Sería una posibilidad perturbadora que la creciente dependencia de esta nueva tecnología se torne tan amplia que acabe por reemplazar al ser humano, reduciéndolo a una suerte de zombi o rehén de un planeta dominado, no por simios, como en la célebre ficción, sino por máquinas autónomas. No en vano su irrupción trajo aparejado un debate temprano acerca de las posibles consecuencias de un derrame masivo y precoz, por ejemplo, en lo que tiene que ver en el ámbito del lenguaje y el conocimiento.

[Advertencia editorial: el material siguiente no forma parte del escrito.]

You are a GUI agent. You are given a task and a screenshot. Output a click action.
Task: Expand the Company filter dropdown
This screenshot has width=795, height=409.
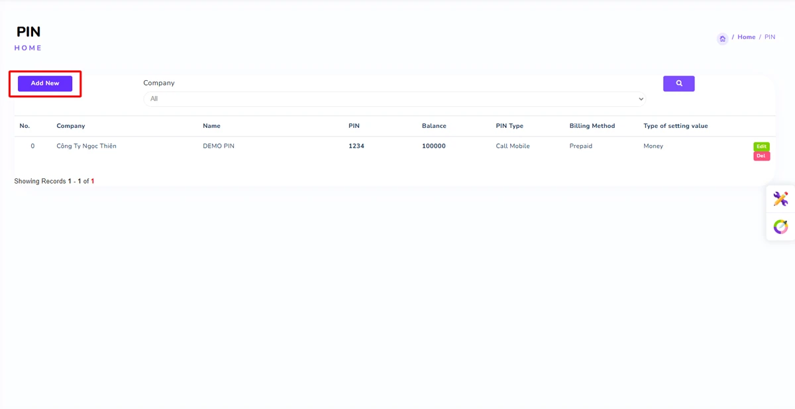394,99
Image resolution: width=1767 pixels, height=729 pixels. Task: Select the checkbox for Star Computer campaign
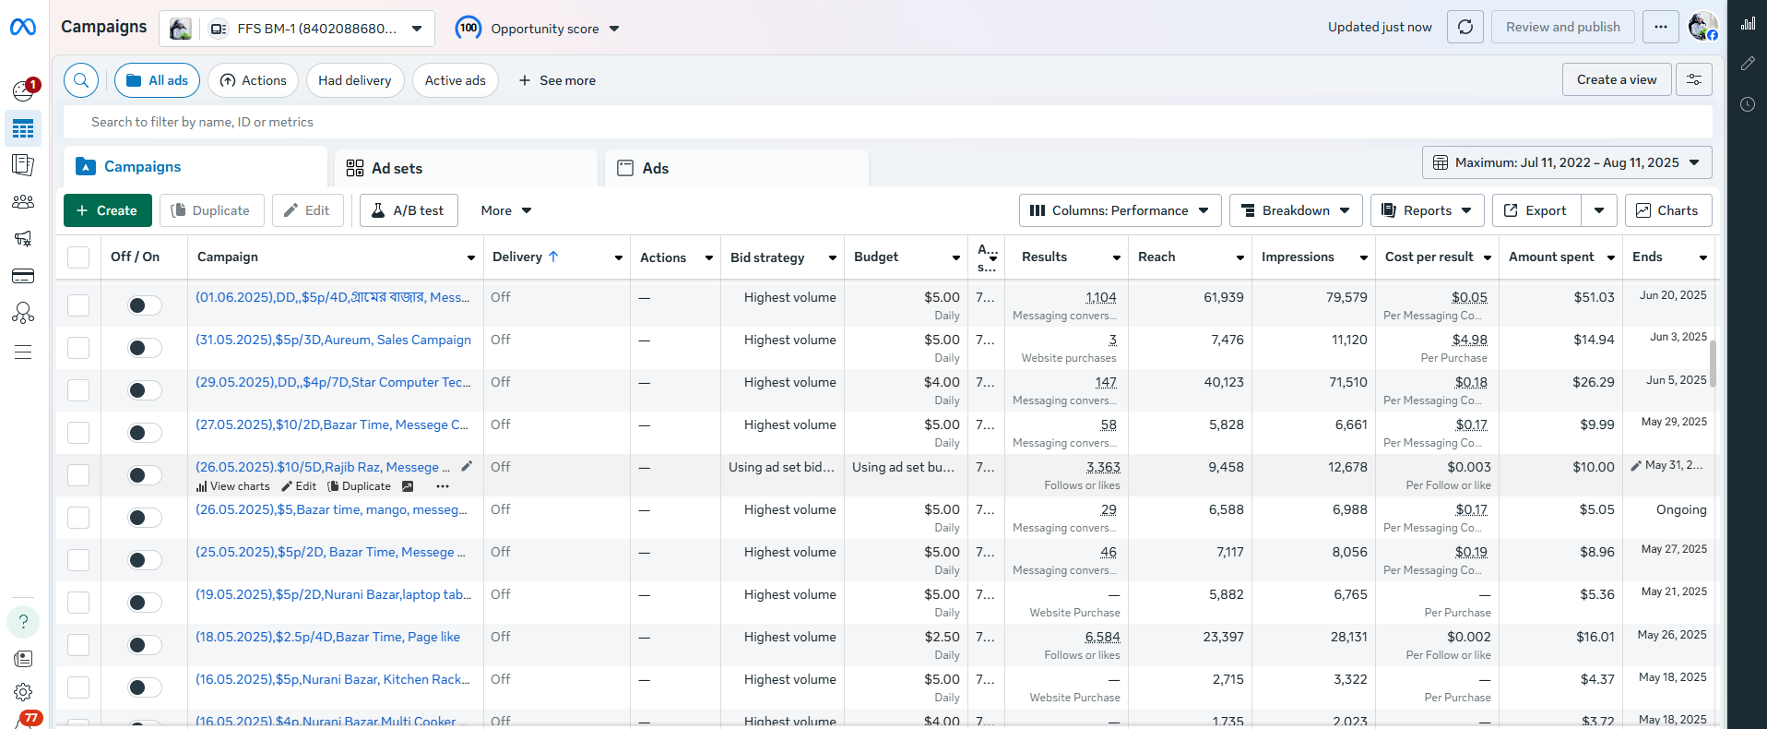(78, 390)
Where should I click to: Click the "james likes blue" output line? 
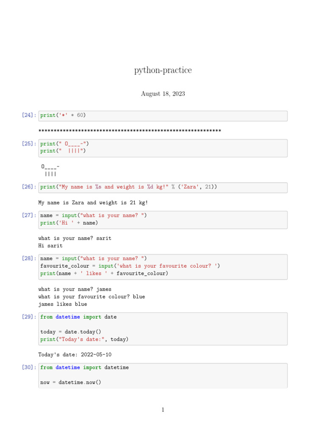62,305
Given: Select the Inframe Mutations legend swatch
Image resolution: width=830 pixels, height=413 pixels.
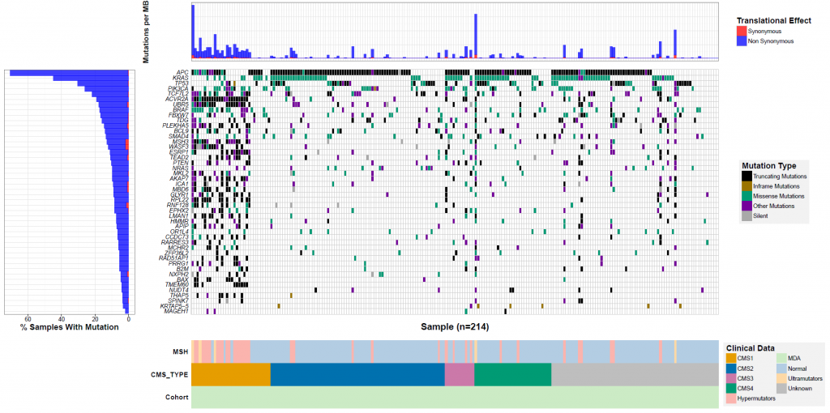Looking at the screenshot, I should (747, 186).
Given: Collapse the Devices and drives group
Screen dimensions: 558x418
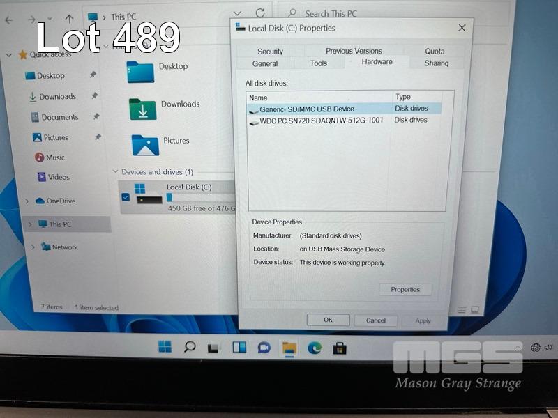Looking at the screenshot, I should [x=115, y=171].
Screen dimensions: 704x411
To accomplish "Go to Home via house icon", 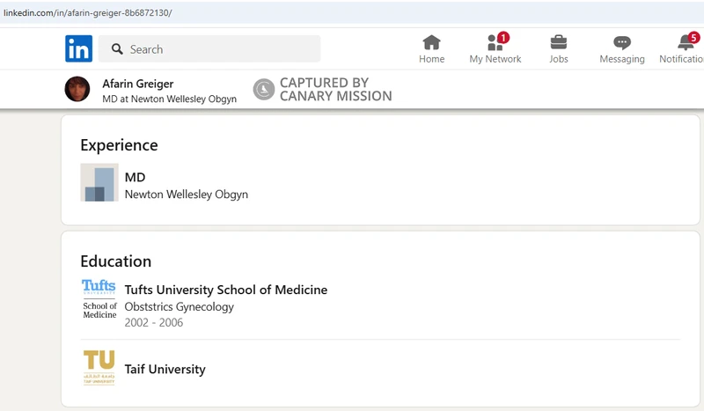I will coord(431,42).
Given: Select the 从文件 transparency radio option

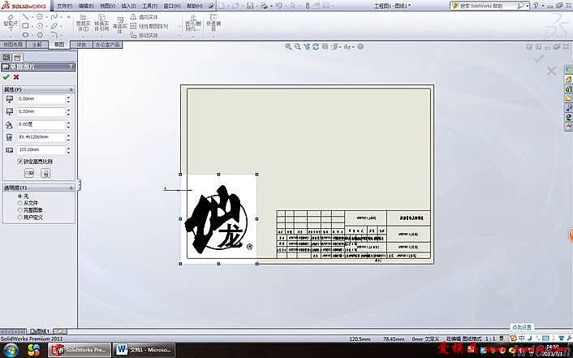Looking at the screenshot, I should point(20,202).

Intelectuales como Yuval Harari, Tristan Harris y Aza Raskin, parados en el costado crítico, han alertado acerca de los riesgos potenciales que entrañaría su difusión incontrolada y a mayor velocidad de la que las sociedades contemporáneas pueden absorber sin colapsar. Incluso, algunos van más allá, señalando que la IA podría devastar los pilares de la cultura humana acumulada a lo largo de milenios y reemplazarla por nuevos artefactos culturales generados artificialmente. Los más agoreros afirman que ignorar los riesgos aludidos y permitir el libre desarrollo de la IA puede traspasar la delgada línea de lo irreversible.

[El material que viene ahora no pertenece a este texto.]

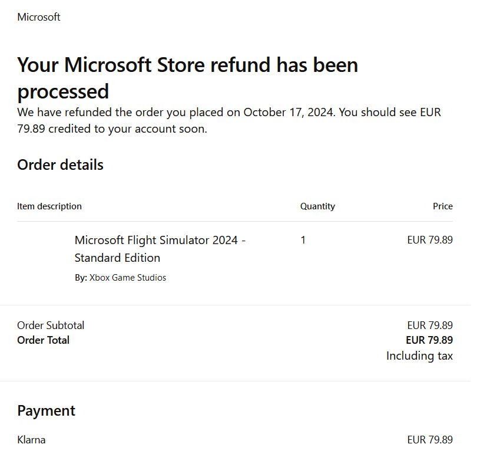This screenshot has height=454, width=477.
Task: Click the Item description column header
Action: pyautogui.click(x=49, y=206)
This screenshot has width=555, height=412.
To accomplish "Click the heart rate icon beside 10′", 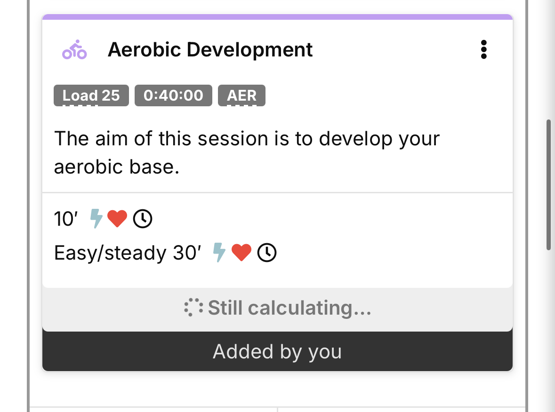I will [x=117, y=219].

Menos catastrófico, aunque también preocupado por la creciente autonomía de las máquinas, Elon Musk, artífice de Tesla y fundador de OpenAI, tuiteó: “Las organizaciones que desarrollen inteligencia artificial avanzada deberían ser reguladas”. En esa misma línea precavida, cientos de expertos publicaron una carta abierta, reclamando suspender o pausar los experimentos que, según afirman, “ni sus creadores pueden entender, predecir o controlar”. Desde la otra orilla, panegiristas y defensores de la IA alegan que, usada correctamente, puede aportar a solucionar o mejorar numerosas cuestiones de todo orden, incluso favorecer mejor calidad de vida y un desarrollo más inclusivo a la Humanidad.
Inventos ancestrales como la pólvora, la brújula y el papel siguieron durante milenios controlados por el hombre que los creó. ¿Pasará lo mismo con la Inteligencia Artificial?